### Work to complete
The answer must be every line below that holds the word "click".

### Screenshot grounding data
========================

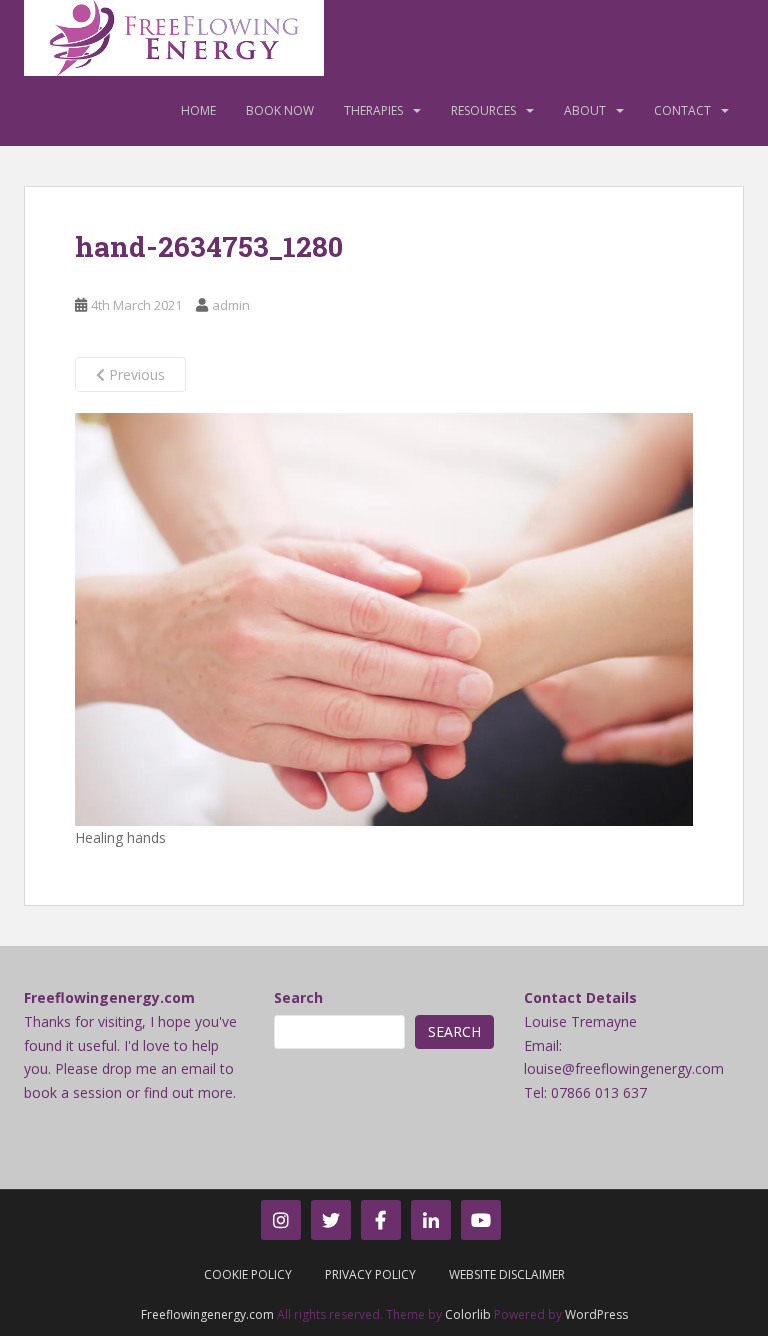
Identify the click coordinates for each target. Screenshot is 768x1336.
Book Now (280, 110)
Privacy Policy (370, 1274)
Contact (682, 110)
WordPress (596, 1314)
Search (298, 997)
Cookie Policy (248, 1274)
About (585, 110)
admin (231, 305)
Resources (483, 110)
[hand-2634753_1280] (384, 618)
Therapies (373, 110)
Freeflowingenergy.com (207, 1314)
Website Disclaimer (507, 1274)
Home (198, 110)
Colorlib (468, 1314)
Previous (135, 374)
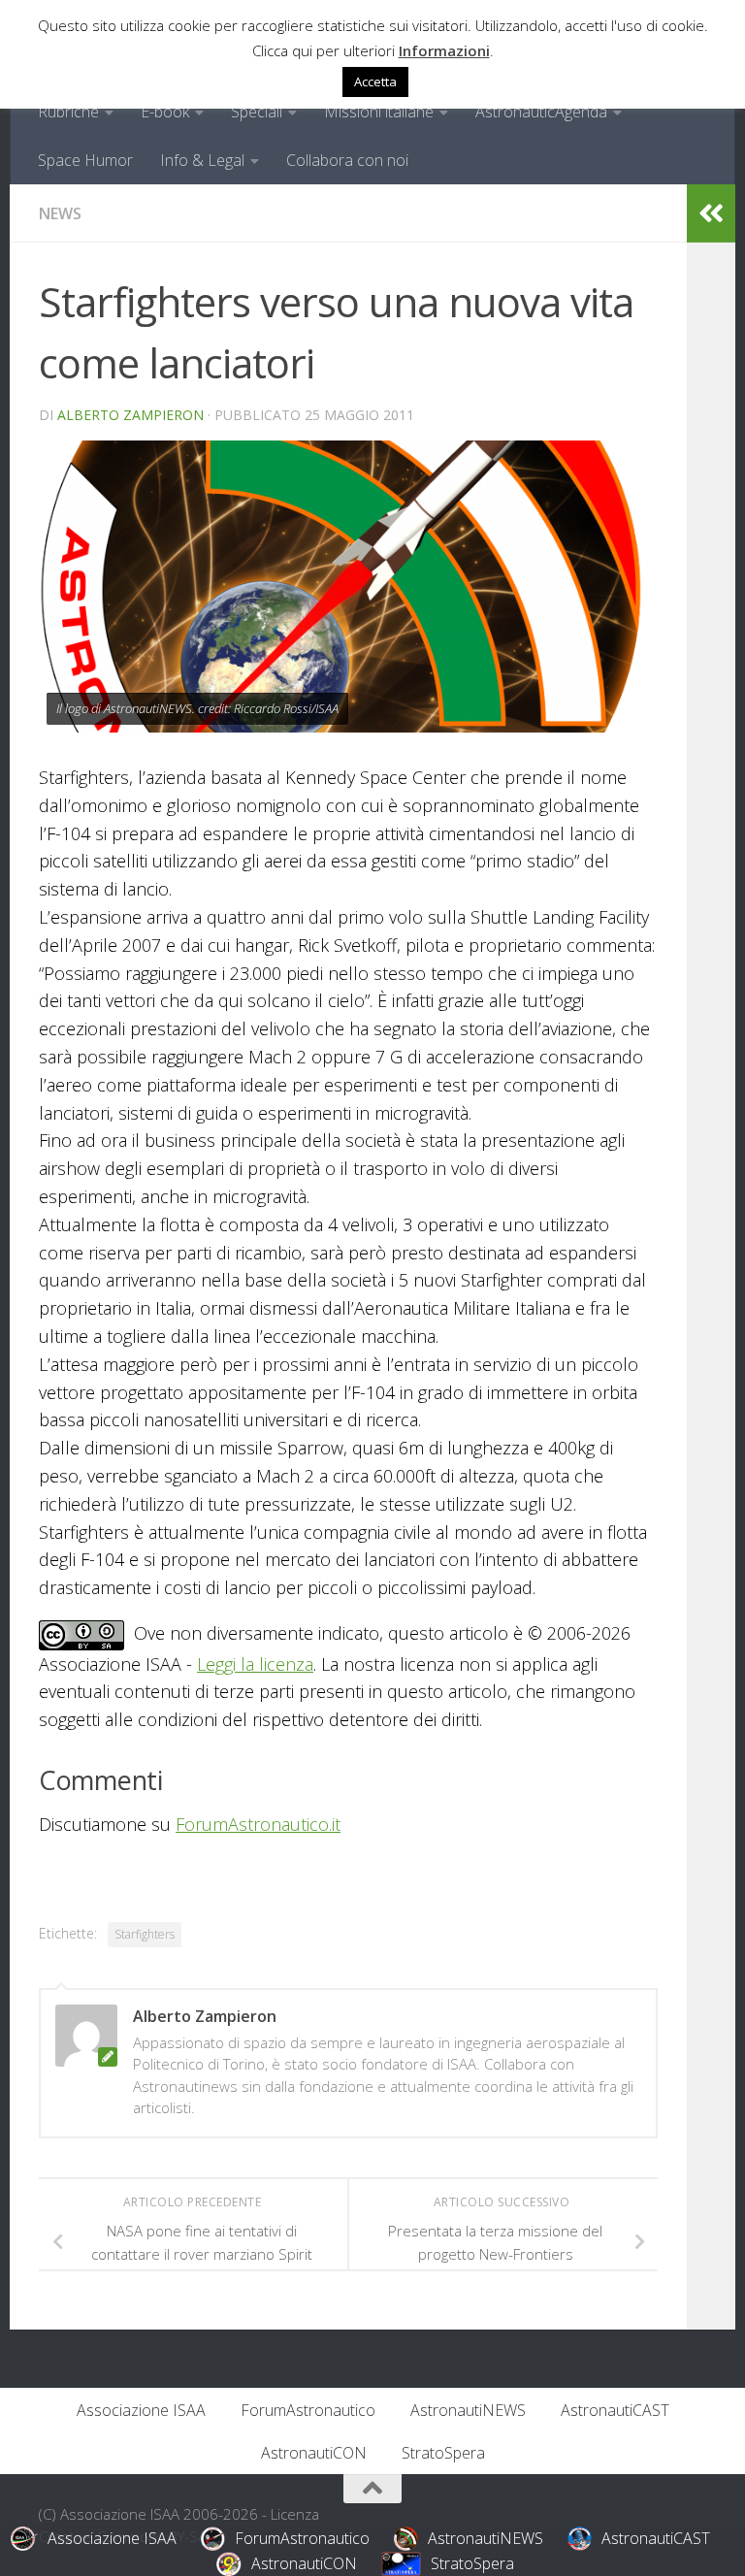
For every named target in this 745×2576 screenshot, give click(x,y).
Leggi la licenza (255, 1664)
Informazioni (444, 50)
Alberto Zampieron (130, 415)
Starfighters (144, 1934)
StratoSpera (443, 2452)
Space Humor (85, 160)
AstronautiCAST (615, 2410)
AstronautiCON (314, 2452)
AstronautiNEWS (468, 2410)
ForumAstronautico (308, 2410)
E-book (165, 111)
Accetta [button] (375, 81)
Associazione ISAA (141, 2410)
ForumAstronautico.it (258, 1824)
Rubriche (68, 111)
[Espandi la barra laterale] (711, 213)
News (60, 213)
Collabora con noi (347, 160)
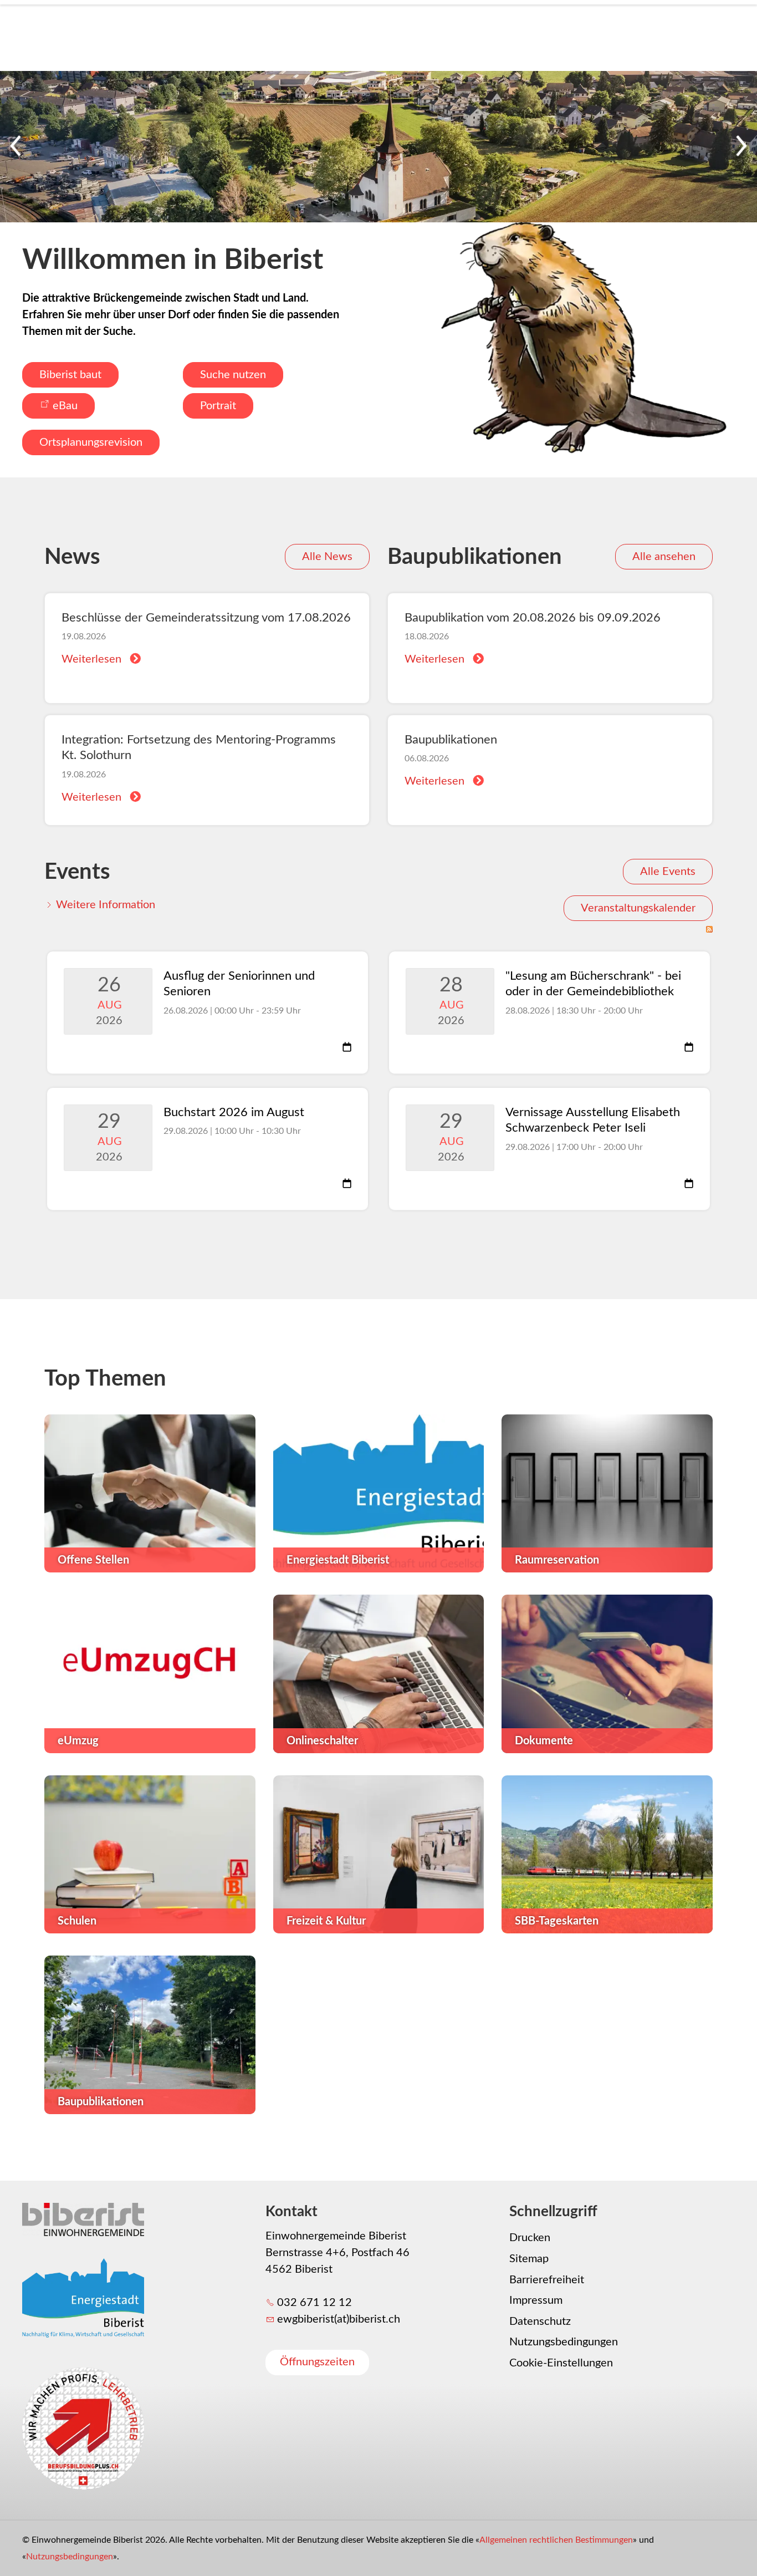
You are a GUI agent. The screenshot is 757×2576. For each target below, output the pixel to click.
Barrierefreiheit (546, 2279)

========================

### Result
Identify the click coordinates for each target. Screenshot is 768x1336.
For every named target in this 745×2576 screenshot, give click(x,y).
You are a GUI agent. The screenshot is 757×2576. For each target below, output the pixel to click.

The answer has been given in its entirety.